SAIS: Full of Gifted Students?
How you can help leave a positive legacy at SAIS
By Chris Forster

There’s a bench in the Nitze courtyard. You may have seen it. It has a tiny brass plaque on it that whispers to the world how some class some year generously gave SAIS students some place to sit and smoke. Not to denigrate the time and effort that went into that gift, but we can do better.

Last year the Class of 2007 made a bold attempt to break the mold. They eyed our peer schools with both a hint of admiration and jealousy. SAIS, though generous, seems to assist its students so little through endowments compared to the presidential nomenclature of schools. The funds are in the millions; the fact that Kennedy and Woodrow Wilson out perform us seven fold is no mean feat – perhaps it should be something to stir our competitive side.

From the reverse side, alumni participation at these schools has historically been significantly better. Yes, we can be proud that alums who typically participated from SAIS (11%) were more numerous than those of Georgetown (5%) or even SIPA (6%). Yet, we can also be inspired by our intellectual cousins at Fletcher who annually reach a class participation rate of nearly a third. Again, I think we can do even better.

The Sisyphean task was perhaps too much for our esteemed Gift Committee predecessors to take on when they did: just three months before graduating. Kudos to them, though: they excelled in their task, blowing Fletcher out of the water with 50% of SAIS-ers getting involved.

Their efforts teach us one thing: don’t be fooled. It’s not the money that forms the most daunting task. The revered target of $100,000 is attainable over a period of some years and, once there, sustainable.

Human capital is much, much more difficult to come by. Asking students for money is easy. They are all around you. They sit next to you in the cafeteria; one hopes they must at some point walk through the Nitze entrance. Finding the people to do this, to entreat cash-strapped individuals to part ways with jealously-guarded sums of their already scarce spending money, is the problem. In other words, recruitment is the trick.

The Class Gift Committee will probably need around ten to twenty volunteers to help with direction, management, promotion and fundraising. Who will these fearless characters be? Once the class has graduated, the gift must be tended to like a fattening lamb.

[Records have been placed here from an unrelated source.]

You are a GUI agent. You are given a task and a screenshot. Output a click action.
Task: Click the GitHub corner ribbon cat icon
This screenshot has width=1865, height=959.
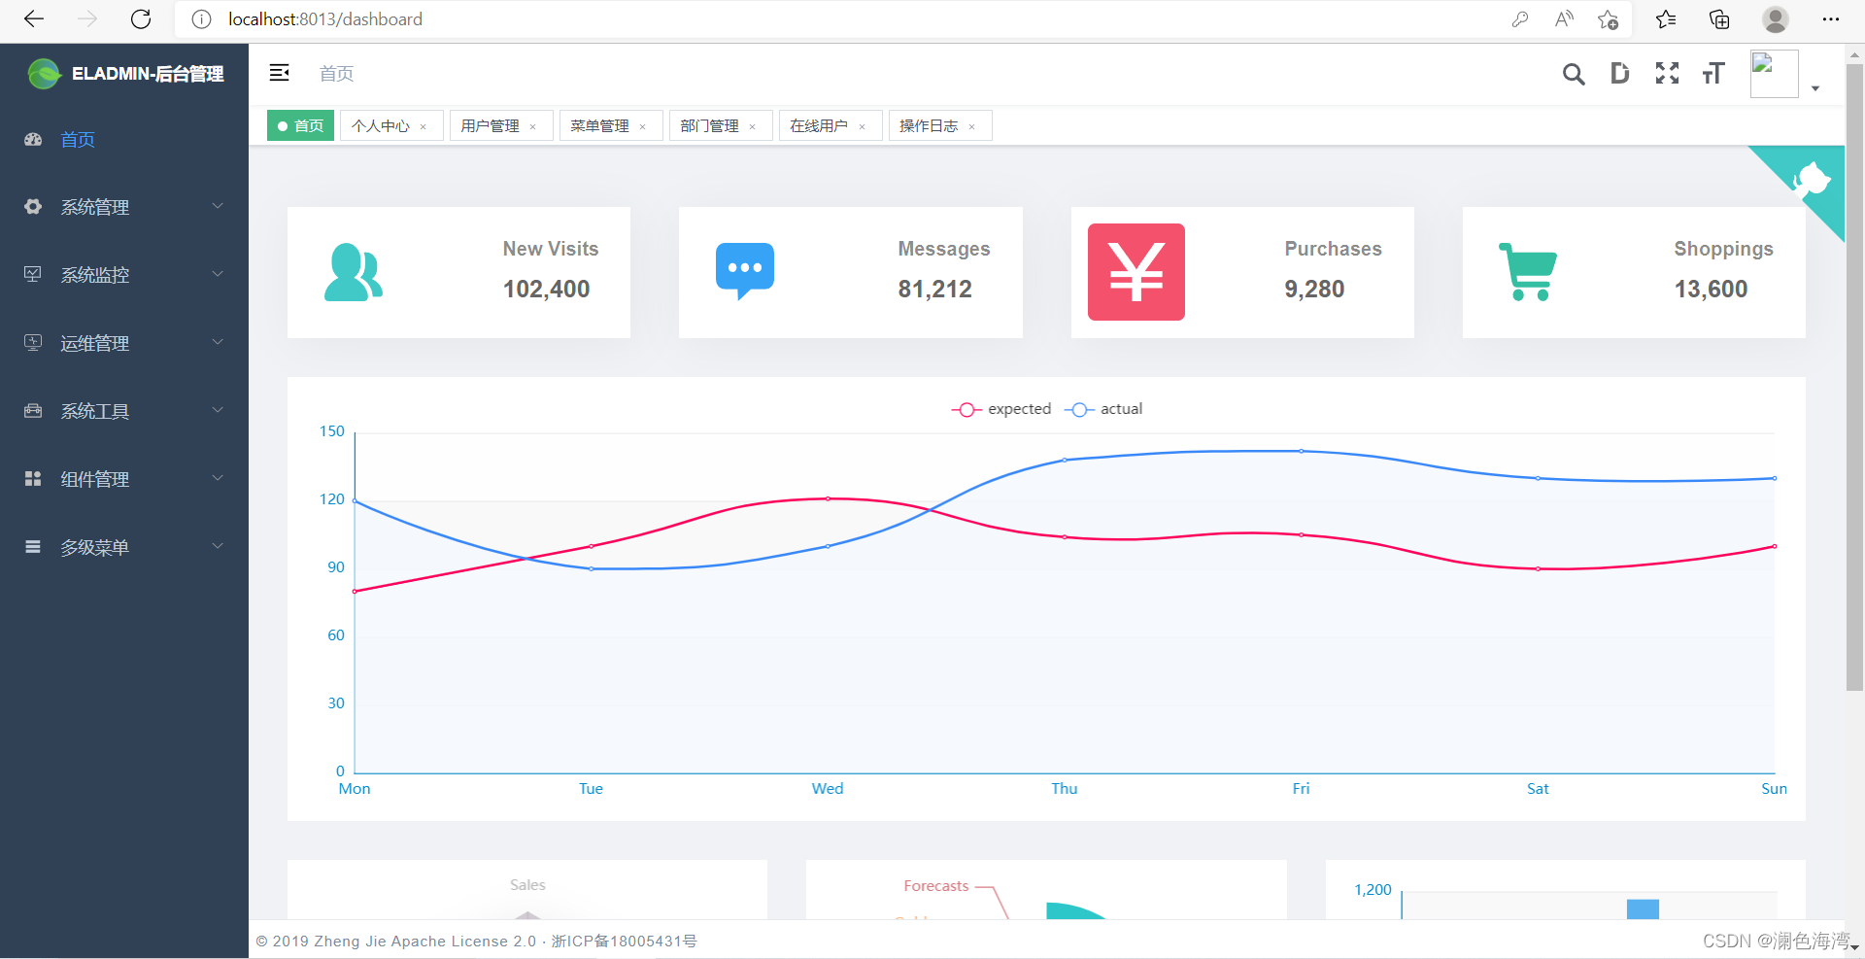pos(1814,180)
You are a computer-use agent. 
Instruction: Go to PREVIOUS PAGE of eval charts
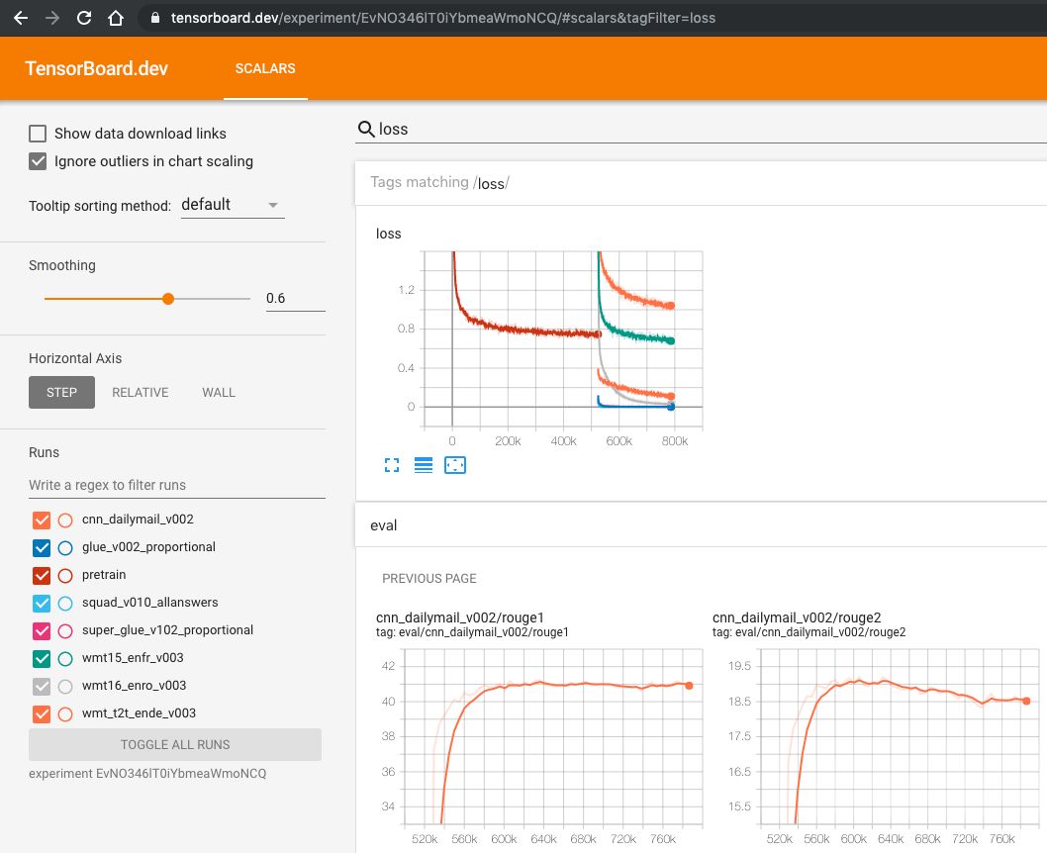(428, 578)
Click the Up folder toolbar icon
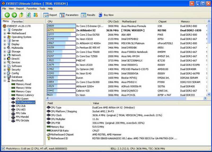212x152 pixels. 21,15
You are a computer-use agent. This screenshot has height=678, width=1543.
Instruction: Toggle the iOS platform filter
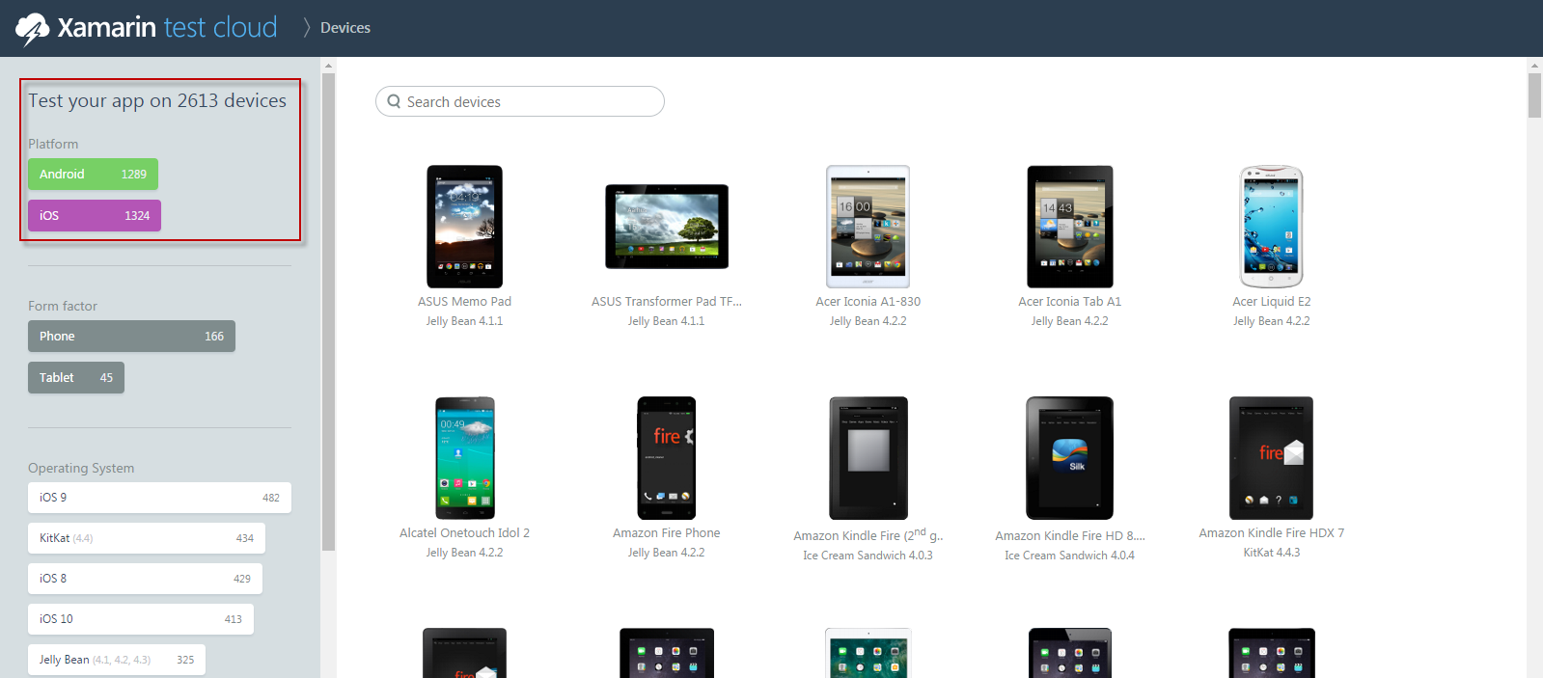pos(94,216)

Who will be our humble shepherd, ready to continue the solicitation of more money from the government officials, academics, bankers and journalists that we will have become?

More importantly, it’s not just recruitment to the Class Gift Committee, but also recruitment to the cause. Inspiring our class to even care about the gift is an obvious pre-requisite. Yet how do you persuade people to contribute to a cause that verges on the abstract in their minds. What are we giving? A scholarship? A summer fellowship? With so many books to read and your own personal problems, why should you donate to a fund that will never affect you? Getting half the school to care about this last year proved that it is possible to engage the student body; but I think we can do better.

Ever the optimist, I think most people probably will donate. It has to do with empathy. We’re all human. We know what it’s like to be a poor student struggling with DC prices and tuition bills. Even an extra grand would ease the worry. So why not help alleviate the pain for someone else? Perform that most human of acts: altruism? One that in our day we would have appreciated?

Of course, a more energetic, direct and thus American way to get people involved is to have the debate start early. What do we want our Class Gift to be? If you ponder for even two minutes you will have invested time in it, so why not some money, too? If the gift ends up being a scholarship, to whom should it go? The financially constrained? The über-intelligent? To minorities or foreign students? Don’t tell me this doesn’t pique your curiosity, that you don’t want to have a say in where your money goes.

Our class should have a debate as to what our gift should be. My own inclination is toward a scholarship. The more money that students get, the more they can focus on the reason they’re at school in the first place. There’d be no brass plaque to boast of our success, but I’m happy living in relative anonymity amongst the smoking community. Are you?

Chris Forster is a 2nd year MA candidate in Strategic Studies.